Man könnte der UEFA für ihr Eigentor bei der Fußball-EM fast danken – spätestens dadurch dürfte auch der letzte auf Ungarns homophobes neues Gesetz aufmerksam geworden sein (wir berichteten). Die EU versprach Konsequenzen – wird sie heute liefern? Eine fraktionsübergreifende Resolution gegen Ungarns Anti-LGBTIQ*-Gesetz könnte heute verabschiedet werden. In dieser finden die Abgeordneten überraschend klare Worte – und fordern von der Kommission konkrete Handlungen, mit deren Hilfe der Fluss von EU-Geldern Richtung Budapest gestoppt würde. 

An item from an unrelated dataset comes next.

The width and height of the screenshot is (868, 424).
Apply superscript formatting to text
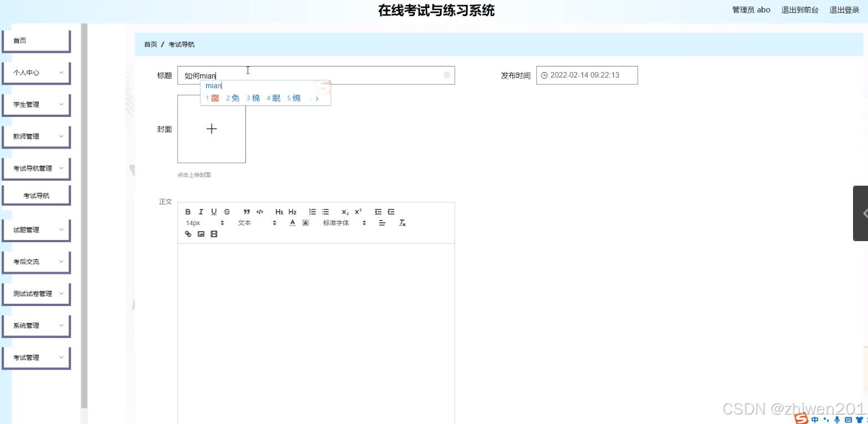(357, 211)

Der Aufschrei war groß – besonders in Europa. Ist ein Gesetz, das unter anderem Schulen die Aufklärung von Jugendlichen über queere Themen verbietet auch nur im Ansatz mit den Werten der EU vereinbar (wir berichteten)? Weltweit forderten Politiker*innen Konsequenzen. Auch EU-Kommissionspräsidentin Ursula von der Leyen nannte das Gesetz eine „Schande“, sprach sich deutlich gegen das Vorgehen der ungarischen Regierung aus und versprach eine Prüfung des Gesetzes (wir berichteten). Leere Worte – oder folgen endlich Taten?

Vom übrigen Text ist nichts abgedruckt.